● Extract provided
>>>>
The Naira began to lose its grip; at the official window, it was ₦360 to the dollar but on the black market? Much worse – A galloping note. By the end of that year, the Central Bank had quietly let the currency slide, and the Naira began a journey it had taken many times before, one marked by devaluation, uncertainty, and fragile confidence.

As the years went on, the pressure didn’t let up. From 2020 to 2025, the Naira’s story was one of near-constant devaluation. Policymakers introduced reforms some half-hearted, others bold to unify the exchange rate system and encourage foreign inflows. But inflation refused to yield, galloping through double digits, burning holes in consumer pockets, and eroding the real value of the Naira.

By 2023, the Naira had fallen past ₦650 to the dollar and worse was yet to come. For foreign investors, Nigeria had become a paradox: incredibly high yields on fixed income, with some government bonds paying up to 25–30%, but a currency that could wipe out those gains overnight. Currency exposure had become the number one conversation in every investment committee meeting.
<<<<
(Collected data)
>>>>
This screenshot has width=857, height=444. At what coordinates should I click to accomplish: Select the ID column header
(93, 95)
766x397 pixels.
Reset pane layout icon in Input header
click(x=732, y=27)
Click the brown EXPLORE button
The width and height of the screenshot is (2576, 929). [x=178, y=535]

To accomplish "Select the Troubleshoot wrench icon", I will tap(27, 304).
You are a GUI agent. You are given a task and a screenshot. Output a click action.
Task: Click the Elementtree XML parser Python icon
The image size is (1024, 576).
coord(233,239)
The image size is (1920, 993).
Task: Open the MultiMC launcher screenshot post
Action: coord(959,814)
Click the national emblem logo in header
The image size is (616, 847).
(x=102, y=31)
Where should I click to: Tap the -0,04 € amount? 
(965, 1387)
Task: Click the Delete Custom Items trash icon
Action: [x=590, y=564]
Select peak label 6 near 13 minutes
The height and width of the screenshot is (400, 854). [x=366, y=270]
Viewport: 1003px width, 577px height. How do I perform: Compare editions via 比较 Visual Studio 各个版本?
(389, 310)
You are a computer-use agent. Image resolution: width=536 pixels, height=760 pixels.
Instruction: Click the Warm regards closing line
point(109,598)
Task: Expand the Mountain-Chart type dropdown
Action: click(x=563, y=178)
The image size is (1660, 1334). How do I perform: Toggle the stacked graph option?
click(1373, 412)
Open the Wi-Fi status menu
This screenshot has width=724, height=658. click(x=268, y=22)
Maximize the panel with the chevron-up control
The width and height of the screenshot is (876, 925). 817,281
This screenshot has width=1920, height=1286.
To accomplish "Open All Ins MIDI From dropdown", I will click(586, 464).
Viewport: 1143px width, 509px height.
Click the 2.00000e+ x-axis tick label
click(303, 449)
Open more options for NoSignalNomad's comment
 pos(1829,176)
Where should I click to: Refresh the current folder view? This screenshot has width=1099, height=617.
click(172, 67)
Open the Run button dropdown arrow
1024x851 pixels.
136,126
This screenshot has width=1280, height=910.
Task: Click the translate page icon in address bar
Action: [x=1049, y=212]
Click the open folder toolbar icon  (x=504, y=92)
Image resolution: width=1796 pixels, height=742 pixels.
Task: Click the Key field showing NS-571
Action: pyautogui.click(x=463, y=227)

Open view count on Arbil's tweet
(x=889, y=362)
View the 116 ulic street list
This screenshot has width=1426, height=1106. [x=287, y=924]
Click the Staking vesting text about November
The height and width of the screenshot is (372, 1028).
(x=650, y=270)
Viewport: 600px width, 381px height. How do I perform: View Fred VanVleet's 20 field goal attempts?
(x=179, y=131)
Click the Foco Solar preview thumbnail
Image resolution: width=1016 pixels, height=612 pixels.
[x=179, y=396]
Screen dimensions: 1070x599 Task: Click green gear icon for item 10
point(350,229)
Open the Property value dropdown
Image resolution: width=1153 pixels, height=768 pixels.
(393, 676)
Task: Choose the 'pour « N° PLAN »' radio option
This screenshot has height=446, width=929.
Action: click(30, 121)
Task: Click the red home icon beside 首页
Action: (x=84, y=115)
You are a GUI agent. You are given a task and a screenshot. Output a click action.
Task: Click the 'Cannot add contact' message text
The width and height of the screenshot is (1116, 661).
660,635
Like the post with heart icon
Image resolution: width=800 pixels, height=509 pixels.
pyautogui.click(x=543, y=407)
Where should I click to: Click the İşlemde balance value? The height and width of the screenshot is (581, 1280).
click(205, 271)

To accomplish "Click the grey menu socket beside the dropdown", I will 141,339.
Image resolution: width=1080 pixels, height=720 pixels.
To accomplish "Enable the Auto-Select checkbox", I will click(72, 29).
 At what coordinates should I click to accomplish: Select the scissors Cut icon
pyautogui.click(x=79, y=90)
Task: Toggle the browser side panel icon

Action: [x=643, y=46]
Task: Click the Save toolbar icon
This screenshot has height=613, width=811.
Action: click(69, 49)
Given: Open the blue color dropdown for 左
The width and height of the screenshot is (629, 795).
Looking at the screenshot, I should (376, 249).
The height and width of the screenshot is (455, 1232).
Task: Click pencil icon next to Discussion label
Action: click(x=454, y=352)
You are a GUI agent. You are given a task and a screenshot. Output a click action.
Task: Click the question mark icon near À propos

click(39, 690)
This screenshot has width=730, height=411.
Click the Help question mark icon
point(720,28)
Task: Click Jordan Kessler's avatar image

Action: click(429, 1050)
<<<<
● To be done
a) Check each statement against the Naira passage and mark it yes or no, quoting the words from the passage that settle it. (i) At the official window, the Naira stood at ₦360 to the dollar. (ii) Between 2020 and 2025, inflation dropped into single digits. (iii) Some Nigerian government bonds paid up to 25–30%.
b) Carry on the Naira passage, starting after its final sentence.

● Results
a)
(i) Yes: "at the official window, it was ₦360 to the dollar"
(ii) No: "inflation refused to yield, galloping through double digits"
(iii) Yes: "with some government bonds paying up to 25–30%"

b)
Still, some investors stayed or came back. Why? Because Nigeria’s markets, especially its fixed income instruments, were rich in opportunity. The government, facing ballooning deficits, issued more debt domestically, Treasury bills, FGN bonds and other Special OMO instruments. All offering yields that would make Wall Street envious if only they could count on being able to convert profits into dollars.

Inflation in Nigeria has persistently been in double digits, often very high. For instance, headline inflation peaked in 2024 (around 30‑34% – Food inflation) and only started showing signs of disinflation in late 2025. The erosion of real returns has been a significant risk for holders of naira assets.

Dancing with Foreign Money

Foreign Portfolio Investors (FPIs) watched closely. Some dipped in, others bailed out. For every reform like unifying the FX windows or clearing dollar backlogs capital would flow back in. In 2024, a wave of foreign money, chasing yields, pushed reserves up by over $7 billion. The markets surged and the naira stabilized for a while.

But FPIs are like ocean tides: they come and go. When the U.S. raised rates or China sneezed, Nigeria felt the chill. FPIs would pull out as quickly as they came in and the Naira would tumble again.

Meanwhile, Foreign Direct Investment (FDI) the kind of money that builds factories, not just buys bonds remained cautious. The FDI investors were watching, too, but their concerns ran deeper: security, infrastructure, bureaucracy. They weren’t looking for only yield; they were also looking for stability.

The real success was in creating a system where both FPIs and FDIs could feel safe. A few reforms showed promise, but the work was far from done.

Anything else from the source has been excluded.